Effective global memory bandwidth?

Fabien_Coelho · August 24, 2007, 3:50pm

I’m trying to reach the “global memory bandwidth” on a GeForce 8800 GTX using CUDA, by transfering data from the global memory (768 MB) to the processors.

The documentation says “86.4 GB/s”, which plays very nicely with 1.8 GHz * 6*64 bits / 8 bits/Byte.

I’ve succeeded in getting “42.4 GB/s” by loading 128 bit aligned data from 160 threads times 16 blocks, but I’m stuck there (see attachment… well, no, for some obscure reason the forum rejects *.cu and *.c files).

That’s not bad, but its pretty exactly half the expected bandwidth…

So

I’m missing something…
the “advertised” bandwidth is to be understand half up, half down,

thus I’m there.

The other related issue is that ISTM that there is no “preload” possible, i.e. a global memory access is basically synchroneous.

float4 f = data[tid];

...

There is no way to do something else while “f” is being loaded, even if the variable is not used immediatly, possibly because of processors are very simple and do not implement such logic. The latency can only be hidden by other threads.

Thanks for any comment.

MisterAnderson42 · August 24, 2007, 5:37pm

32-bit coalesced loads are faster than 128-bit ones in my testing. I achieve ~70GB/s reading, and the same speed writing (in a separate kernel). Texture reads with good locality can also approach ~70GB/s.

Fabien_Coelho · August 24, 2007, 6:39pm

Indeed, I now get 66GB/s with 32 bit-aligned data.

Thanks a lot for the tip! External Media

Although it required 512 threads per 16 blocks, which does not leave a lot of register availables… With a more realistic 256 threads I’m back to 40 GB/s.

Any idea about whether memory accesses are synchronous as they seem?

Thanks again.

--- Direction 1 ---
In the forum thread about global memory bandwidth, what speed did the first poster reach after switching to 32-bit aligned data?
--- Direction 2 ---
From the forum thread on global memory bandwidth, extract the passage starting at "Fabien_Coelho · August 24, 2007, 6:39pm" and ending at "Thanks again.".

--- Information provided ---
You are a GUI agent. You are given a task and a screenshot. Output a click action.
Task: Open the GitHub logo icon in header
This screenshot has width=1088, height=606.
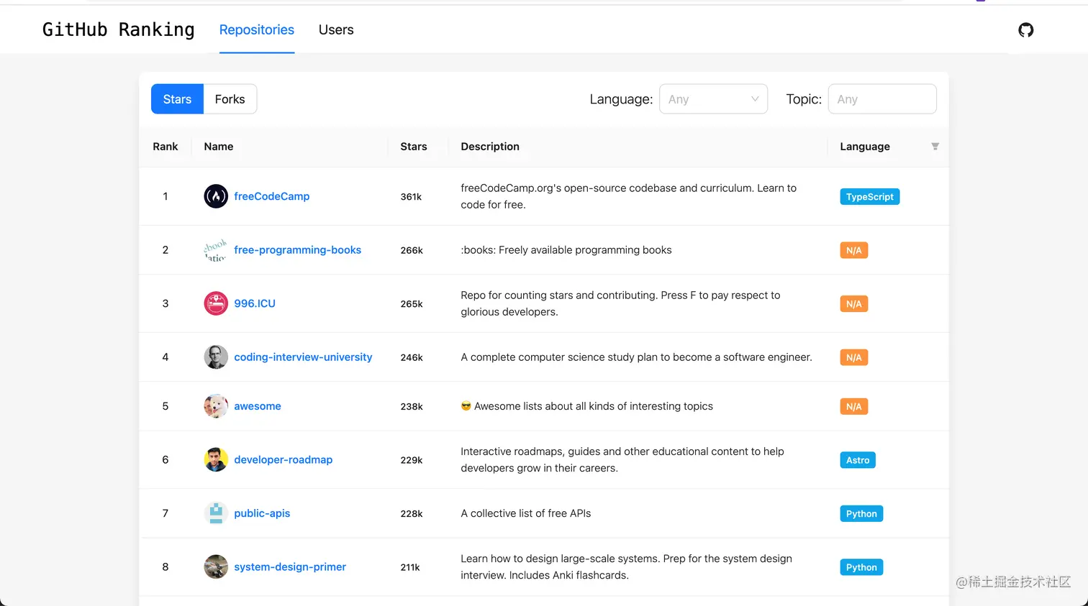pos(1025,30)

--- Right answer 1 ---
66 GB/s

--- Right answer 2 ---
Fabien_Coelho · August 24, 2007, 6:39pm

Indeed, I now get 66GB/s with 32 bit-aligned data.

Thanks a lot for the tip! External Media

Although it required 512 threads per 16 blocks, which does not leave a lot of register availables… With a more realistic 256 threads I’m back to 40 GB/s.

Any idea about whether memory accesses are synchronous as they seem?

Thanks again.